[Stored data entries]
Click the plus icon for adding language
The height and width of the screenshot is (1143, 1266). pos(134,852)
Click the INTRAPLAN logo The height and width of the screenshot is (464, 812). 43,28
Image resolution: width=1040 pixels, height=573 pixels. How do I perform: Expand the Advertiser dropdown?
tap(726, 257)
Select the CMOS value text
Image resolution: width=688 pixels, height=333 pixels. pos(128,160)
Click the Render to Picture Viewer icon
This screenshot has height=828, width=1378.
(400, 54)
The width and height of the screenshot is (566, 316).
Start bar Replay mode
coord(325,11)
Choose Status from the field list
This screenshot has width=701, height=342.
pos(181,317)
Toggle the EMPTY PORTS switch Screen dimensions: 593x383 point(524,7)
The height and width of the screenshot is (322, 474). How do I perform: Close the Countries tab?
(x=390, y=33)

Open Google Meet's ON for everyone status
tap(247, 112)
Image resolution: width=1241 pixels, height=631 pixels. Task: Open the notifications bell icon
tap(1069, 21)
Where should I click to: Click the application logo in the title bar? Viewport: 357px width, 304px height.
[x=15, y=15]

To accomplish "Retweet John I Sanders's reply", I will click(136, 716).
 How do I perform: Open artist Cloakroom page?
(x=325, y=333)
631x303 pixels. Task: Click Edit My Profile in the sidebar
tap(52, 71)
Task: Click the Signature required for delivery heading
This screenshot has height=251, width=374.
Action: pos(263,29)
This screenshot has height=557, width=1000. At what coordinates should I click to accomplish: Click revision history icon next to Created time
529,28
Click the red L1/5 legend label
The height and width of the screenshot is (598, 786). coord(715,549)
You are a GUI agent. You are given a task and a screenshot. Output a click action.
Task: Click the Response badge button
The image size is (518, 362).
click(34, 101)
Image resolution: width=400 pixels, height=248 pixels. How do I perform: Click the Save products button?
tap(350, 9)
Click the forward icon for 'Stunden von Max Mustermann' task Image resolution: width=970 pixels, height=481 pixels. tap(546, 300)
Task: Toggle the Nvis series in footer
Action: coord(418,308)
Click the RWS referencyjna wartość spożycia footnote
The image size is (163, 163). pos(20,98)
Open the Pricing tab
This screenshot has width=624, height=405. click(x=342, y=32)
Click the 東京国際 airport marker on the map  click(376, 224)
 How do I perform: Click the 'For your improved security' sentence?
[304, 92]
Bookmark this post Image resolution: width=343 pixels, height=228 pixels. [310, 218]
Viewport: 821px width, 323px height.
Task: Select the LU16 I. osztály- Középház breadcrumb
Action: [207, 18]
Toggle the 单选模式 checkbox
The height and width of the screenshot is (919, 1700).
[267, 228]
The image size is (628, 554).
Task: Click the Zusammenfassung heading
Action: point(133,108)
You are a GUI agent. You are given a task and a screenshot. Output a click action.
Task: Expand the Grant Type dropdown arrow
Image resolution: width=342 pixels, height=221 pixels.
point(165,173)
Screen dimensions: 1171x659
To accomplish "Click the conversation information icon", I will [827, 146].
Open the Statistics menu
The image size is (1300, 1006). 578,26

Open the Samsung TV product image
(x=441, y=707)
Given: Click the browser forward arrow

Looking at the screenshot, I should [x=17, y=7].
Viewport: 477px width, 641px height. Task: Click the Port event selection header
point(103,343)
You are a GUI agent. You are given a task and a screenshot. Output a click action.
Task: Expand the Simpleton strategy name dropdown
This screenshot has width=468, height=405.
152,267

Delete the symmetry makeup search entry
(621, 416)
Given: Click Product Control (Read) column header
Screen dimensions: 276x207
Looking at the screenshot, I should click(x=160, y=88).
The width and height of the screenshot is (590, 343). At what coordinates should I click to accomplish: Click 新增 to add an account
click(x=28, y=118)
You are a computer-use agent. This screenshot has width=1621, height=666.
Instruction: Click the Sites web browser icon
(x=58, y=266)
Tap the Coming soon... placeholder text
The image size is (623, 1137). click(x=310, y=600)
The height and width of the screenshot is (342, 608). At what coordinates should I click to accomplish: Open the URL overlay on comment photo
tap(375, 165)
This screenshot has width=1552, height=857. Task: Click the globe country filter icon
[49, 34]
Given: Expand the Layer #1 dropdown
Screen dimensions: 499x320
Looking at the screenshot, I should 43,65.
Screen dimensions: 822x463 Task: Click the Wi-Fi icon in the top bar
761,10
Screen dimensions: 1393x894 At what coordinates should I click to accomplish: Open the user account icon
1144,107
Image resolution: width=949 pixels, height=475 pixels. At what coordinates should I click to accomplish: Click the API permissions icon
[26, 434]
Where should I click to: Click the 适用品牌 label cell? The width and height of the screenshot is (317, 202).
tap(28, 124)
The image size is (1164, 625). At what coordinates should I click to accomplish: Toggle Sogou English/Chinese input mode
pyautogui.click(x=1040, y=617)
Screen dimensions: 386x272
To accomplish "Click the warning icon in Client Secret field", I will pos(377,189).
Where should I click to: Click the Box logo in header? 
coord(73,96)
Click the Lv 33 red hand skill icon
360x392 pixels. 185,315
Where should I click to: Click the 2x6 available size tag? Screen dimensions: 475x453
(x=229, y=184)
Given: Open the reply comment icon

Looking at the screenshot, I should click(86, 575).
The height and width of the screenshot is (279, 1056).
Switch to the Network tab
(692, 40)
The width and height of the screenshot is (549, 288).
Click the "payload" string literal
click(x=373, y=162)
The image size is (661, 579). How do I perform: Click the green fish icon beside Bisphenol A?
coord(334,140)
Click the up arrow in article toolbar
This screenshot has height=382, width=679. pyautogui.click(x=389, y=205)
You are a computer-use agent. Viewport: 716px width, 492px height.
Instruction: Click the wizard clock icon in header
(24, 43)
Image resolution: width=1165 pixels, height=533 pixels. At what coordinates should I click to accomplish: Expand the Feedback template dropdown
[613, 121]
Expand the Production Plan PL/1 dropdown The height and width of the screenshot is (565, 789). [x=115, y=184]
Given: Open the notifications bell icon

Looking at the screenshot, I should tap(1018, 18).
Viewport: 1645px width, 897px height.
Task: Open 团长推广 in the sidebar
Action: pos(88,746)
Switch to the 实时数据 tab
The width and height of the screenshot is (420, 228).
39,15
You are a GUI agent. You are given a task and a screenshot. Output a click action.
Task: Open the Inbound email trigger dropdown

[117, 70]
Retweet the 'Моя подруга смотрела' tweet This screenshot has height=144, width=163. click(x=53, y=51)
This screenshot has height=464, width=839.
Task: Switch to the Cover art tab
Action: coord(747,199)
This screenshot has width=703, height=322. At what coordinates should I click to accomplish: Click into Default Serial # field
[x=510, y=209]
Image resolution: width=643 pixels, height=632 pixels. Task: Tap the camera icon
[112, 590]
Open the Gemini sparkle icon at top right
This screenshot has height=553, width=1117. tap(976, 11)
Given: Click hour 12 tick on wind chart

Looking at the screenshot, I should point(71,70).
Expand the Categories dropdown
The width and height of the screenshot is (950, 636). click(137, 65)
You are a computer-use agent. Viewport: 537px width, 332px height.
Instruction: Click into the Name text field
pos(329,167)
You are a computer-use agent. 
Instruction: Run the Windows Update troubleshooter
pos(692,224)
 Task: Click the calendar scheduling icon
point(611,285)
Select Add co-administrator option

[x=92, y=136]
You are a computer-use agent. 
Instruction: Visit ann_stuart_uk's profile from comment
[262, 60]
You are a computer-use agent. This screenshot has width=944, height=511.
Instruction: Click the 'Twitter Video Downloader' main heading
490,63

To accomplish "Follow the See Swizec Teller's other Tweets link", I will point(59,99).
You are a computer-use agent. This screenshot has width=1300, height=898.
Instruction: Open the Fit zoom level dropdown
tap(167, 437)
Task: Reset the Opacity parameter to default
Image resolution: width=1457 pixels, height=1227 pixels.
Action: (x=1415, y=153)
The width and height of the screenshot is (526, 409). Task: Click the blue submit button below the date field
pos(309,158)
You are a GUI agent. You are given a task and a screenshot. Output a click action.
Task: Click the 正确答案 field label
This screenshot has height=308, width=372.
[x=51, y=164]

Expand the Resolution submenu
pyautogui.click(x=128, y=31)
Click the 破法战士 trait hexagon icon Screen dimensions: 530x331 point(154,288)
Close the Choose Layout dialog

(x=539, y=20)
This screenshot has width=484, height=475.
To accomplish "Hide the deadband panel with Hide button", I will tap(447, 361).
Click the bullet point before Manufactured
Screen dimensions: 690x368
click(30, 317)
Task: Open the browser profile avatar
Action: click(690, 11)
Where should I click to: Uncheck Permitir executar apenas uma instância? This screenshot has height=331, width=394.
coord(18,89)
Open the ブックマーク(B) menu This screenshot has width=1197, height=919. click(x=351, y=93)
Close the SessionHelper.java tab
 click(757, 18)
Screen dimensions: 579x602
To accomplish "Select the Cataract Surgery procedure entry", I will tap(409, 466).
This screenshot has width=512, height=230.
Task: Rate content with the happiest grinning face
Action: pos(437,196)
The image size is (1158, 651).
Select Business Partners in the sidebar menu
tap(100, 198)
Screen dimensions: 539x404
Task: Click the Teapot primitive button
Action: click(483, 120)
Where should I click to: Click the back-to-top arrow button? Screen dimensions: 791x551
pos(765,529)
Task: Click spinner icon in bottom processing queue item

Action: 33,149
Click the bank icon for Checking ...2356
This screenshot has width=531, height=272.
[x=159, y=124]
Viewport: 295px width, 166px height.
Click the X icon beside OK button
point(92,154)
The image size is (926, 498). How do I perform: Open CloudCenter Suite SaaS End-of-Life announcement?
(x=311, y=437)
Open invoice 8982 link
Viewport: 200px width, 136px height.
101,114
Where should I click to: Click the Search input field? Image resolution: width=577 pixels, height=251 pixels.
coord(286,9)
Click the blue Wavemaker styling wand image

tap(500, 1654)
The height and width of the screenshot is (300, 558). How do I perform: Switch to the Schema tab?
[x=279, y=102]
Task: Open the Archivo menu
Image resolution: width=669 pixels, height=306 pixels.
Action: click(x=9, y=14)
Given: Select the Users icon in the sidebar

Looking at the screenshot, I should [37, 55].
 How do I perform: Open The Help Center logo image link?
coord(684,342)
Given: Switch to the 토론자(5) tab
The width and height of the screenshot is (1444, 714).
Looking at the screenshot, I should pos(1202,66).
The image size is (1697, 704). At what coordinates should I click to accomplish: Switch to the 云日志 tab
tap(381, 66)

_What is expected_
Reproduce the material above from its first line up to and including the line with "click(34, 101)", switching "Retweet" to "Repost" and leaving everything else unchanged.

_Answer to this exercise_
Click the plus icon for adding language
The height and width of the screenshot is (1143, 1266). pos(134,852)
Click the INTRAPLAN logo The height and width of the screenshot is (464, 812). 43,28
Image resolution: width=1040 pixels, height=573 pixels. How do I perform: Expand the Advertiser dropdown?
tap(726, 257)
Select the CMOS value text
Image resolution: width=688 pixels, height=333 pixels. pos(128,160)
Click the Render to Picture Viewer icon
This screenshot has height=828, width=1378.
(400, 54)
The width and height of the screenshot is (566, 316).
Start bar Replay mode
coord(325,11)
Choose Status from the field list
This screenshot has width=701, height=342.
pos(181,317)
Toggle the EMPTY PORTS switch Screen dimensions: 593x383 point(524,7)
The height and width of the screenshot is (322, 474). How do I perform: Close the Countries tab?
(x=390, y=33)

Open Google Meet's ON for everyone status
tap(247, 112)
Image resolution: width=1241 pixels, height=631 pixels. Task: Open the notifications bell icon
tap(1069, 21)
Where should I click to: Click the application logo in the title bar? Viewport: 357px width, 304px height.
[x=15, y=15]

To accomplish "Repost John I Sanders's reply", I will click(136, 716).
 How do I perform: Open artist Cloakroom page?
(x=325, y=333)
631x303 pixels. Task: Click Edit My Profile in the sidebar
tap(52, 71)
Task: Click the Signature required for delivery heading
This screenshot has height=251, width=374.
Action: pos(263,29)
This screenshot has height=557, width=1000. At what coordinates should I click to accomplish: Click revision history icon next to Created time
529,28
Click the red L1/5 legend label
The height and width of the screenshot is (598, 786). coord(715,549)
You are a GUI agent. You are given a task and a screenshot. Output a click action.
Task: Click the Response badge button
The image size is (518, 362).
click(34, 101)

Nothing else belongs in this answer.